Художник играет, когда стремится стать произведением искусства. Но играет, как можно было заметить, по определенным правилам. Он находится в границах самим себе придуманных правил и там самоосуществляется. Старинная поговорка, восходящая к Бюффону, гласившая о том, что каждый «человек — это стиль», тут получила не метафорическое, а буквальное прочтение и осуществление. Так как наука о художниках еще только-только создается, рано делать выводы, насколько художник в XX столетии как «тип» похож на стиль своего творчества, хотя понятно, что они должны (в конечном счете) совпадать. Во всяком случае, ясно, как Пикассо или Дали всей своей жизнью и даже внешностью «адекватны» своим картинам, рисункам и статуям. Когда такой адекватности не наблюдается, мастеру приходится подстраиваться под свои образы, чтобы им «соответствовать». В случае с Василием Кандинским видно, что он воплотил в своем образе тот «образ профессора», который, как думал, был наиболее близок к духу его «высокого» творчества (в этом он подражал символистам в «черных сюртуках», как петербуржцам, так и Брюсову). Здесь особенно интересно рассматривать его бытовые фотографии, где мэтр представлен с лопатой в огороде или с котом Васькой на руках. Здесь он словно «выпадает» из сочиненного на публику образа, чего бы не могло произойти, к примеру, с Пикассо или Дали. Один всегда естественен, а другой всегда неестественен. Однако ни тот ни другой из своей «роли» никогда не выходят, потому что просто не могут. И в жизни и в искусстве они, в духе своего понимания, предельно органичны. При этом отдельные мастера стали создавать себя как образ только для определенных ситуаций — лепить его как некие аллегории своего стиля, использовать себя как материал для презентации некой идеи, будь то раскраска щек у Ларионова, Гончаровой, Ильи Зданевича, Давида Бурлюка или «Прыжок в пустоту» Кляйна. Не говорим о боди-арте, хеппенингах или перформансах, где тело является репрезентирующим материалом идеи. Такая живая пластика представляет одновременно игру и систему, одно входит в другое.

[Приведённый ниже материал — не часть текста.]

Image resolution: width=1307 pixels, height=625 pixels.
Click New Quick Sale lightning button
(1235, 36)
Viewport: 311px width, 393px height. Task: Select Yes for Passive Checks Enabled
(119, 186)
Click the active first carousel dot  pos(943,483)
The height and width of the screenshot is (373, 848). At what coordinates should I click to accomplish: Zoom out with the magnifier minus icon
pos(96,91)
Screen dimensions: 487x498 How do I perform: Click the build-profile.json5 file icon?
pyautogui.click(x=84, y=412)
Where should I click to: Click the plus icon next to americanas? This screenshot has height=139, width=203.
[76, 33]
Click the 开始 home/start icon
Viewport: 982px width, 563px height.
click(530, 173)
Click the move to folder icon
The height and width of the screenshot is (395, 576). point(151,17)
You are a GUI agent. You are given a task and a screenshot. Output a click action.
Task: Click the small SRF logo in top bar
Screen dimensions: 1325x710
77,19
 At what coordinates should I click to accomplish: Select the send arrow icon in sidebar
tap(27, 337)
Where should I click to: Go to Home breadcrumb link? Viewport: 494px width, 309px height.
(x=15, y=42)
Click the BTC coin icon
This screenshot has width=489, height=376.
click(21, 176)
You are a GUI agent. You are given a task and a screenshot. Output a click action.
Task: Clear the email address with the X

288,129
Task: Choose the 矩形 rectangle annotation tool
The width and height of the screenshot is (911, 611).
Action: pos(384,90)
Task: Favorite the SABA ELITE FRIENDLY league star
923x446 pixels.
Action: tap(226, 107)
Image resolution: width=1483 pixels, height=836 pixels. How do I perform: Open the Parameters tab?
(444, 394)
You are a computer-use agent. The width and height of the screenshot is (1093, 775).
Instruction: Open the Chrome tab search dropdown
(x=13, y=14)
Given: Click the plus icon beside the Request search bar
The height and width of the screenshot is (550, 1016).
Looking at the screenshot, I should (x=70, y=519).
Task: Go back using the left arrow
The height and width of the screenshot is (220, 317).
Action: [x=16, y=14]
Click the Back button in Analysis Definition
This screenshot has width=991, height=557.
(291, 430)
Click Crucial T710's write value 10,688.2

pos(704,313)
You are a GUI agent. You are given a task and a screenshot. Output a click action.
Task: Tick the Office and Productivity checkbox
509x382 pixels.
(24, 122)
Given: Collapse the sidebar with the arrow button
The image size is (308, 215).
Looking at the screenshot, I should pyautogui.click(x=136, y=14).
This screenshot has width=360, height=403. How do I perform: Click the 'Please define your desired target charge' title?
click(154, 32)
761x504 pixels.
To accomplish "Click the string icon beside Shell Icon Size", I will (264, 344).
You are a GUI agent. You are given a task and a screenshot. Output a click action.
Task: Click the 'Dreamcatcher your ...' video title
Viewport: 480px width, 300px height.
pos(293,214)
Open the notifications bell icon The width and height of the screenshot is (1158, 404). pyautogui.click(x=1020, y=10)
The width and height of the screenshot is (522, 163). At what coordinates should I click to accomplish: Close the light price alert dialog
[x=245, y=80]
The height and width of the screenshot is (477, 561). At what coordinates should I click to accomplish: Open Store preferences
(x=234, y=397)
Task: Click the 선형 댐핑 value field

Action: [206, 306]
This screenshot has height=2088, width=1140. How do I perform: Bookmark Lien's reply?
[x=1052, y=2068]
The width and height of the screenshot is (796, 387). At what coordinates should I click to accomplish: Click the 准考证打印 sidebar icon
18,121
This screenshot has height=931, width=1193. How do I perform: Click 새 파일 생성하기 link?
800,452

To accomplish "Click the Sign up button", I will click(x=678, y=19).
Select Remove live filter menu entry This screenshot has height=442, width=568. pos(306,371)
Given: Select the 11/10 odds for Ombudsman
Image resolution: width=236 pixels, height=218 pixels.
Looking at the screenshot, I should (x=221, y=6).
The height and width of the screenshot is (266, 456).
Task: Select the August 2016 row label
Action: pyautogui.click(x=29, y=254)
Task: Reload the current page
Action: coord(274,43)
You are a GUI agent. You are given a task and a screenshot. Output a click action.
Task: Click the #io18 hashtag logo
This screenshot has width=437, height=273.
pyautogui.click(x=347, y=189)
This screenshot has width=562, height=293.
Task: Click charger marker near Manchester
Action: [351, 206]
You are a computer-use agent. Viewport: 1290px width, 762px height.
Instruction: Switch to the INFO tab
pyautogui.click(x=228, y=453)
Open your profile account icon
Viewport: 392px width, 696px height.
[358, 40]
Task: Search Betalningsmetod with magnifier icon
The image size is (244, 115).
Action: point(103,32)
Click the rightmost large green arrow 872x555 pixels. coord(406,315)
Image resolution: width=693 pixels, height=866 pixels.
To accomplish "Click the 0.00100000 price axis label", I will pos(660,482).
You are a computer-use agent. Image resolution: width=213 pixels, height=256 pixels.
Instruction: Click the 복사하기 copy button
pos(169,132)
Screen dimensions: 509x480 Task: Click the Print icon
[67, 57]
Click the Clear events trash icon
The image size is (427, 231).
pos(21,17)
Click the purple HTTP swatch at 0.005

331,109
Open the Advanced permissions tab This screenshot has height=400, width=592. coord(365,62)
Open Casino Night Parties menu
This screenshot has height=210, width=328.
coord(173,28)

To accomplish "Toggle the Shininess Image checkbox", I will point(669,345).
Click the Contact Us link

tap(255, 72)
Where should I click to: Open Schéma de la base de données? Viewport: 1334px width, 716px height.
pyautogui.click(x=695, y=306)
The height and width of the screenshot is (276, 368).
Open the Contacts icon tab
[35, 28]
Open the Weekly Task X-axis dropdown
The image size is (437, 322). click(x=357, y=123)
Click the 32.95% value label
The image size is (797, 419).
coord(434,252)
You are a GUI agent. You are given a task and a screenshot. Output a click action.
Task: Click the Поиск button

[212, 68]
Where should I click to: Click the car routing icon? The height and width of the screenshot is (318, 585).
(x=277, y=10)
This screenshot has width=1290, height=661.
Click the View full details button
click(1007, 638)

При поверхностном взгляде на искусство XX столетия может создаться впечатление, что оно возникает «играючи». То есть осуществление систем, которые представляют каждый «изм», и каждая индивидуальная творческая стратегия несет в себе элемент игры, как в момент создания, так и во время демонстрации публике (первой и всех последующих, ибо любая экспозиция есть игровая система, чем-то напоминающая пасьянс). Характерно, что об «истории искусства XX века», как если бы они были «традиционными» (увы, нам, увы, не они таковы на самом деле), все судят только по результатам, воспроизводя и комментируя выгодный автору набор иллюстраций.

Да и вообще, за исключением особо пристально изученных мастеров, какими представляются, к примеру, Пикассо или Матисс, судить о творческом методе как-то не принято. Тем не менее есть множество свидетельств (дневники, воспоминания, фотографии и т. п.), которые в принципе позволяют легко (намного легче, чем в отношении даже искусства предшествующего века, его мастеров) реконструировать такой метод. Есть подозрение, что он типологически может оказаться более общим у всех, чем те результаты, к которым он приводит. Это как сочинение на заданную тему в школе начала века: все пишут пером на листках бумаги, сидя за партой, но стиль текстов всегда индивидуален, а число ошибок соответствует как грамотности, так и преднамеренной эпатажности.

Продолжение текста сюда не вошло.